Photography by Capt. Vincent Daniello
Water Water Anywhere
Adding a freshwater shower or washdown outlet is easy.
Wouldn’t it be nice to have a freshwater hose handy to rinse off beach sand, marina grime, or salt before it’s tracked throughout the boat? How about a cool shower on the bridge while sunbathing, or a hose to wash the tender and flush its engine? With quick-connect fittings for cross-linked polyethylene tubing used on most boats, adding any of these is easy.

The hardest part of the job might be determining what size freshwater tubing you’ve got aboard.

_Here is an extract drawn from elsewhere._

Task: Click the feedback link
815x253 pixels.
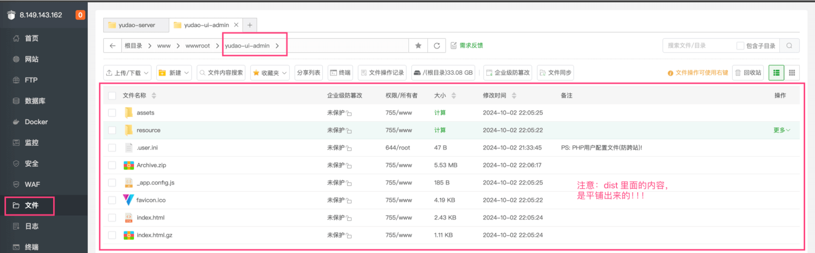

PEX tubing is used in houses, so it’s made to work well with standard copper pipe, but copper pipe sizes are taken from their inside diameter, not outside dimensions. Half-inch “Copper Tube Size” PEX common on boats is ⅝-inch outside diameter and about 15/32-inch inside diameter, while ⅜-inch CTS PEX measures ½-inch outside diameter.

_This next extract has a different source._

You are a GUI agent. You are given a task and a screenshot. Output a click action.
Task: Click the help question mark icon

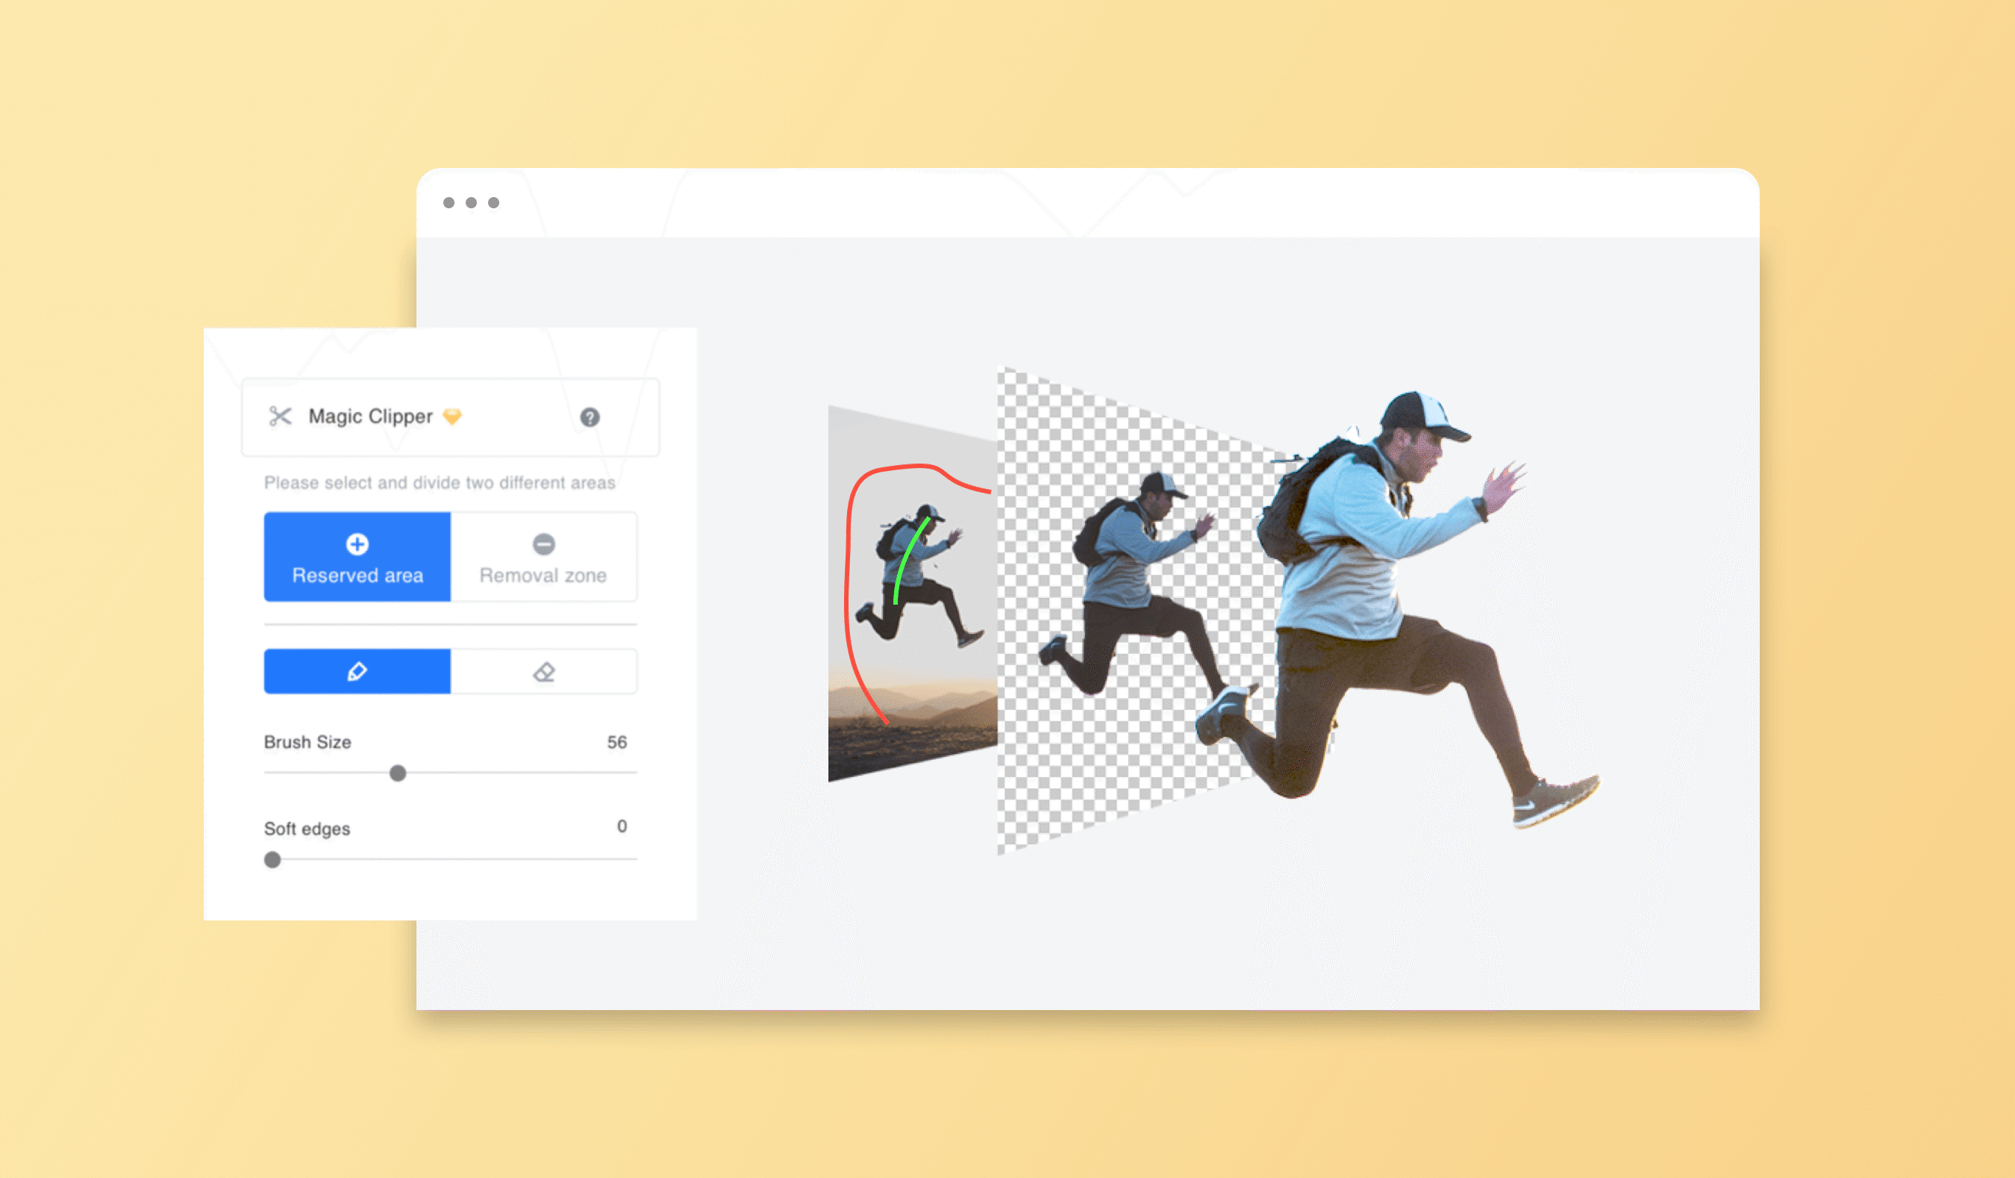click(x=589, y=415)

Add in, too, that metric 15mm outside-diameter tubing was the standard for all boats until the late 1990s and is still used on about half the boats built in the U.S. today. It’s only 0.9mm smaller than ⅝-inch outside diameter PEX, so metric tubing seems to lock into imperial-size fittings, but joints leak.
Larger boats often use ¾-inch CTS or 22mm PEX, which is also nearly—but not quite—identical in outside diameter. Often ¾-inch PEX main feeds are reduced to ½-inch runs to individual fixtures.